The brain has evolved to be robust
For some people with degenerative diseases, the problems in the brain can be detected 10, 20, 30 years before they manifest. Why then is the brain’s function not affected until later in life? The answer to that is what we call robustness. The brain evolved to be robust.
Right after development, your brain is doing this homeostasis thing. It’s dealing with all of these kinds of problems of having to work all the time non-stop, dealing with an unexpected environment, guiding you through your life. To do those things, the brain is very robust; one way in which is that your brain has way more neurons, glia, cells, mechanisms and processes than it actually needs. You have multiple systems that are redundant compensating for one another. When you start having losses in your brain, other systems can take over and compensate until the point where all systems start to become dysfunctional and they can no longer compensate for one another.
Why am I talking about aging when really what we study is development? Because essentially everything that the brain really deals with during life – adult life, young adult life, mid-adult life – and aging is built into it during those early months of very early development of embryonic foetal development and very early life. Everything that makes the brain as functional, robust, homeostatic and redundant as it is, as vulnerable as it might be to certain types of problems, is actually built in it during development. This closes the circle back on the importance of understanding how the brain develops and the different mechanisms and processes that play an important role in the development of the brain. These are important because they tell us something about how this brain will work for the rest of its life. To try to bust the myth, a lot of people, just for simplicity, refer to the brain as an electrical wiring circuit or a computer. Actually, the brain couldn’t be less similar to an electrical wiring circuit, even though it’s a circuit that is wired through cables. It couldn’t be any less similar to a circuit or a computer. The reason for that is very simple. An electrical circuit of your laptop is basically built on a blueprint.

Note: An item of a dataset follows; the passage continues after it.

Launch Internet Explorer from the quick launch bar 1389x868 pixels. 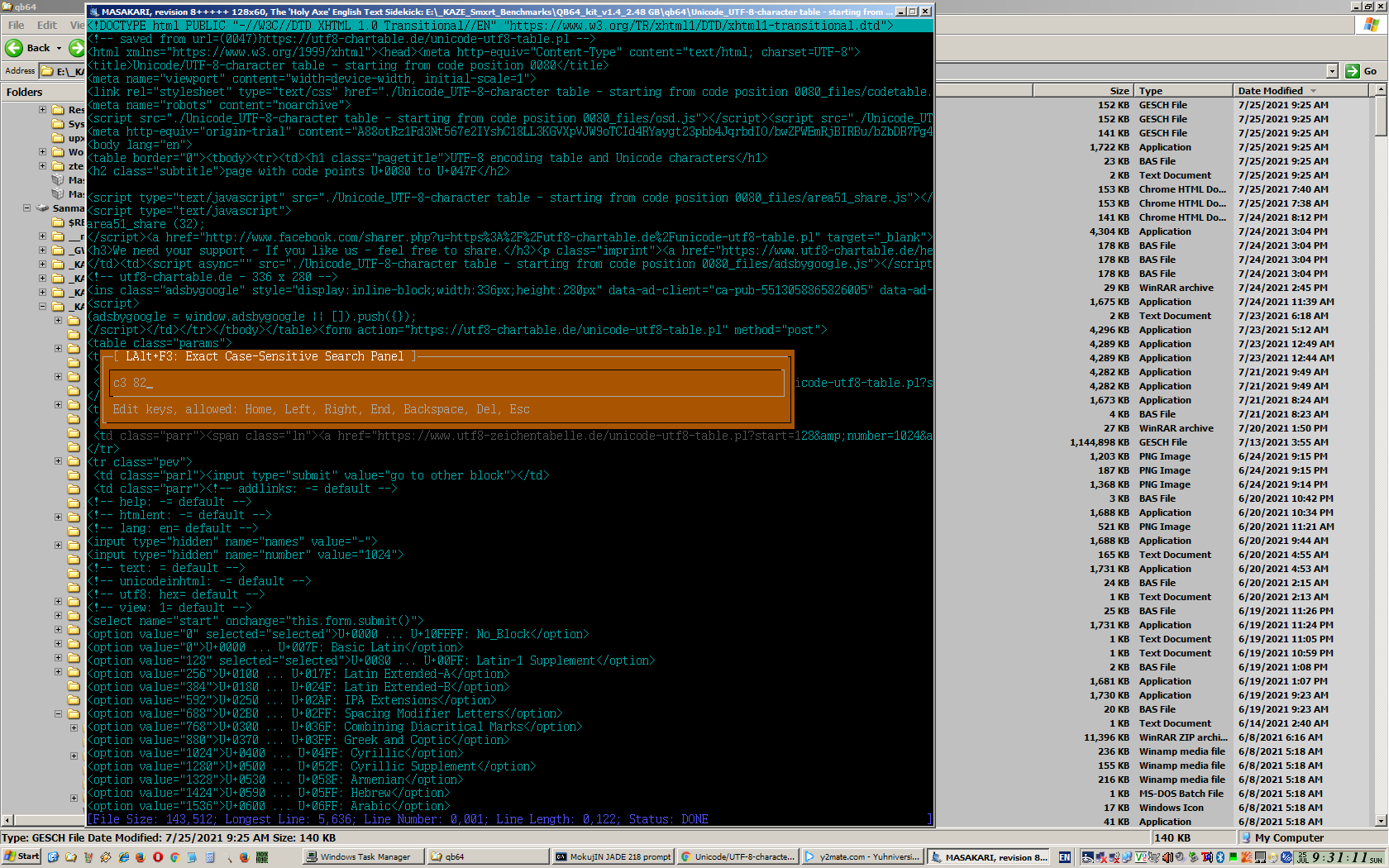[124, 857]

If you give an electrician or a computer engineer this blueprint, they will be able to reproduce it at 100% accuracy every time. This map of an electric wiring diagram or the motherboard of a laptop is what we would call a map of total endpoint information. You can put it together, in more or less any sequence, and it’ll always be 100% accurate. The brain is not like that. The brain is what we would call a self-organising entity; that is to say, that there is no map of what the brain is going to look like already present from the beginning. It’s a self-building structure that organises itself according to a set of rules that are encoded in the genome.
Our DNA tells our brain cells what the rules are according to which they can behave and these rules, when those cells implement them, make it such that the brain develops the way it develops. So, understanding what those rules are, how those rules allow the brain to develop the way it develops, will give us a lot of information about what makes the brain work the way it does. It’s not just about looking at the final product that’s going to tell us how it works. It’s actually understanding the way that a product came together in an absolutely fascinating, still deeply mysterious, way, despite the knowledge we have that is going to tell us how this brain works and why it works the way it does.